TO BE DONE :: Reproduce every one of the following rows character for character, leaving nothing out and adding nothing.

LISTED ENTRIES ::

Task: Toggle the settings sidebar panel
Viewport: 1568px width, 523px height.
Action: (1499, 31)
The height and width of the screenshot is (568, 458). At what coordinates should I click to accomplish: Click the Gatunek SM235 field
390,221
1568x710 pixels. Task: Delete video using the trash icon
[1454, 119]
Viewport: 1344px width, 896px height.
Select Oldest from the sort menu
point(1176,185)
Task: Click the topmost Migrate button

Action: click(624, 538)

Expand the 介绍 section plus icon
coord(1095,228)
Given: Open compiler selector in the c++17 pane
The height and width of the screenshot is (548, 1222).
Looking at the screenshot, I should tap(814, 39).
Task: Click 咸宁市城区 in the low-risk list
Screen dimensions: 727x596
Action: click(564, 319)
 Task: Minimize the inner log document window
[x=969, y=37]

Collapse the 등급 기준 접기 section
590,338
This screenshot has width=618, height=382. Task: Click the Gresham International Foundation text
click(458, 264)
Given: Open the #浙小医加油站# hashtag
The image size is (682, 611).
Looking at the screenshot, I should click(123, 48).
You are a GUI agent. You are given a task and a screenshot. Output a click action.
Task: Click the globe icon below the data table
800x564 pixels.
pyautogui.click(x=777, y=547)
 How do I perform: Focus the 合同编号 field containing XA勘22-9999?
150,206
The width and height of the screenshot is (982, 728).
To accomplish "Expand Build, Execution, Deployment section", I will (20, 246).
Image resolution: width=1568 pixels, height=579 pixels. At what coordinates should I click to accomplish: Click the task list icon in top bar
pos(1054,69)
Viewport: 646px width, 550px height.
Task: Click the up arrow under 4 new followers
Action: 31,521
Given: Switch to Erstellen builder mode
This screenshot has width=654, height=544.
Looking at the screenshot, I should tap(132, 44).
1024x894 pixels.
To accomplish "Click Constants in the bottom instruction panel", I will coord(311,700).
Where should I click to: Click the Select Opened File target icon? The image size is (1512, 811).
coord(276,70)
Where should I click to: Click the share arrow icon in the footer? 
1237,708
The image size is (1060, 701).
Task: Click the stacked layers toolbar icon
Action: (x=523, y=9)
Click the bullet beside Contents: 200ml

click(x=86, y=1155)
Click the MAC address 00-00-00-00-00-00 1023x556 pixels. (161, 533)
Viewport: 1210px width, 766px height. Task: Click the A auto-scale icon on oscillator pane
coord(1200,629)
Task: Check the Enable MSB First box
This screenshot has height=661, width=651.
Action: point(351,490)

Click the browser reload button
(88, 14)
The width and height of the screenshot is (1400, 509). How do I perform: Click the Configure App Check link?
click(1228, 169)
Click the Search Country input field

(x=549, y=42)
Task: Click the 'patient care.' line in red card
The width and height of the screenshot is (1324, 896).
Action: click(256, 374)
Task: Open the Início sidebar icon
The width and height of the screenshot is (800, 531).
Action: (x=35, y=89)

TASK SOLUTION ::
Task: Toggle the settings sidebar panel
Viewport: 1568px width, 523px height.
Action: (1499, 31)
The height and width of the screenshot is (568, 458). At what coordinates should I click to accomplish: Click the Gatunek SM235 field
390,221
1568x710 pixels. Task: Delete video using the trash icon
[1454, 119]
Viewport: 1344px width, 896px height.
Select Oldest from the sort menu
point(1176,185)
Task: Click the topmost Migrate button

Action: click(624, 538)

Expand the 介绍 section plus icon
coord(1095,228)
Given: Open compiler selector in the c++17 pane
The height and width of the screenshot is (548, 1222).
Looking at the screenshot, I should tap(814, 39).
Task: Click 咸宁市城区 in the low-risk list
Screen dimensions: 727x596
Action: click(564, 319)
 Task: Minimize the inner log document window
[x=969, y=37]

Collapse the 등급 기준 접기 section
590,338
This screenshot has width=618, height=382. Task: Click the Gresham International Foundation text
click(458, 264)
Given: Open the #浙小医加油站# hashtag
The image size is (682, 611).
Looking at the screenshot, I should click(123, 48).
You are a GUI agent. You are given a task and a screenshot. Output a click action.
Task: Click the globe icon below the data table
800x564 pixels.
pyautogui.click(x=777, y=547)
 How do I perform: Focus the 合同编号 field containing XA勘22-9999?
150,206
The width and height of the screenshot is (982, 728).
To accomplish "Expand Build, Execution, Deployment section", I will (20, 246).
Image resolution: width=1568 pixels, height=579 pixels. At what coordinates should I click to accomplish: Click the task list icon in top bar
pos(1054,69)
Viewport: 646px width, 550px height.
Task: Click the up arrow under 4 new followers
Action: 31,521
Given: Switch to Erstellen builder mode
This screenshot has width=654, height=544.
Looking at the screenshot, I should tap(132, 44).
1024x894 pixels.
To accomplish "Click Constants in the bottom instruction panel", I will coord(311,700).
Where should I click to: Click the Select Opened File target icon? The image size is (1512, 811).
coord(276,70)
Where should I click to: Click the share arrow icon in the footer? 
1237,708
The image size is (1060, 701).
Task: Click the stacked layers toolbar icon
Action: (x=523, y=9)
Click the bullet beside Contents: 200ml

click(x=86, y=1155)
Click the MAC address 00-00-00-00-00-00 1023x556 pixels. (161, 533)
Viewport: 1210px width, 766px height. Task: Click the A auto-scale icon on oscillator pane
coord(1200,629)
Task: Check the Enable MSB First box
This screenshot has height=661, width=651.
Action: point(351,490)

Click the browser reload button
(88, 14)
The width and height of the screenshot is (1400, 509). How do I perform: Click the Configure App Check link?
click(1228, 169)
Click the Search Country input field

(x=549, y=42)
Task: Click the 'patient care.' line in red card
The width and height of the screenshot is (1324, 896).
Action: click(256, 374)
Task: Open the Início sidebar icon
The width and height of the screenshot is (800, 531).
Action: (x=35, y=89)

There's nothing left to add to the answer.